▶ Requirement: Skip the pictures and copy all the data that follows exactly.

── Extracted records ──

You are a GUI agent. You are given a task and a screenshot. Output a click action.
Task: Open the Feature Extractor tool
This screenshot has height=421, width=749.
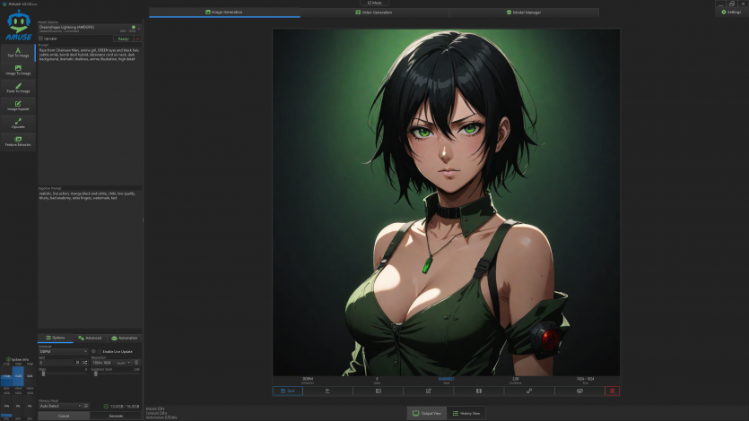(18, 142)
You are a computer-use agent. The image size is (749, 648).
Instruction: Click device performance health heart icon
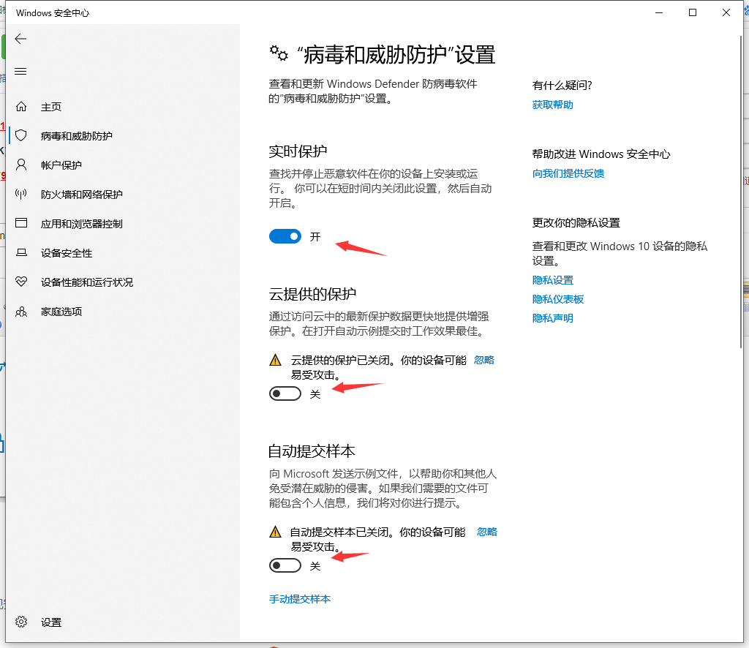[21, 282]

───

▶ Problem solution:
You are a GUI agent. You are given a task and a screenshot. Output a click action.
Task: Open the Feature Extractor tool
This screenshot has height=421, width=749.
(18, 142)
You are a computer-use agent. The image size is (749, 648).
Instruction: Click device performance health heart icon
[21, 282]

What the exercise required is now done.